Limitations of this study include its single-center design and short-term follow-up. While biochemical and clinical markers improved, endoscopic confirmation of mucosal healing was not available. Additionally, adherence self-reporting and parental recall introduce bias. However, the strengths of the study lie in its prospective design, stratified dietary approach, and comprehensive assessment framework.
Our results, supported by prior evidence, confirm that precision nutrition represents a transformative approach in pediatric IBD care, not just as adjunctive but as front-line therapy²⁰-25.
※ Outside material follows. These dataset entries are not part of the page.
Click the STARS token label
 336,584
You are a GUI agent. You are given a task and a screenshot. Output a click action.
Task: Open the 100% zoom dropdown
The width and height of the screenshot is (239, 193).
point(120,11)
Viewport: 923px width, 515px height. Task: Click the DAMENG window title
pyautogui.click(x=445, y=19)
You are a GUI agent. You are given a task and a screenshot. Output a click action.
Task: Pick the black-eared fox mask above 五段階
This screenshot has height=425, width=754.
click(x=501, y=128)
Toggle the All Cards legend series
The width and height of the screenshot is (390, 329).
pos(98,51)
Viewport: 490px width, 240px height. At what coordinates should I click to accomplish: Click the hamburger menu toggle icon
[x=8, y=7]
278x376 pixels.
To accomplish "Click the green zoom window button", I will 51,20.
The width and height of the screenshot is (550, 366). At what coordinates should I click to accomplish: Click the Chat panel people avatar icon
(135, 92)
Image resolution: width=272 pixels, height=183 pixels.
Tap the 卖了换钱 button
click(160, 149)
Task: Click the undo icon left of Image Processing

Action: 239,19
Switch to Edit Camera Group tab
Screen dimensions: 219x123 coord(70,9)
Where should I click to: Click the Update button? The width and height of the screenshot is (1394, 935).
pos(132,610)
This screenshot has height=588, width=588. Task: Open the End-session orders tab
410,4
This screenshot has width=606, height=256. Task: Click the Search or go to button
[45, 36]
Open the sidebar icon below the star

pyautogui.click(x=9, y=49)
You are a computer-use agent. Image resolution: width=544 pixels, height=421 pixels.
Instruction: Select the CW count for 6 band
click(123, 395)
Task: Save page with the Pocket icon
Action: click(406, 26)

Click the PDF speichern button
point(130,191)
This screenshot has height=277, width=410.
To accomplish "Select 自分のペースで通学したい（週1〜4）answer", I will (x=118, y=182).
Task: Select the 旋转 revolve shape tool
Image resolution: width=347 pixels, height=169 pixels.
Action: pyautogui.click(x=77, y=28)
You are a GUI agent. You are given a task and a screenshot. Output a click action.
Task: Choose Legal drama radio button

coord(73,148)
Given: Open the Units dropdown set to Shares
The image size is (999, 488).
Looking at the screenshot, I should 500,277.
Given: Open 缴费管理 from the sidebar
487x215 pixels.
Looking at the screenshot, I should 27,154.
Precision nutrition, tailored to individual microbiota and disease profiles, offers a promising and practical strategy for managing pediatric inflammatory bowel disease. This study demonstrates that a personalized, microbiota-targeted dietary approach can achieve high remission rates, improve nutritional status, and reduce inflammatory markers. Importantly, it also shows that such interventions are well-tolerated and feasible in real-world settings.
Future research should focus on refining stratification tools, integrating omics-based dietary algorithms, and conducting multicenter trials to validate the long-term outcomes. Meanwhile, clinicians should be encouraged to incorporate precision nutrition early in the therapeutic cascade for pediatric IBD.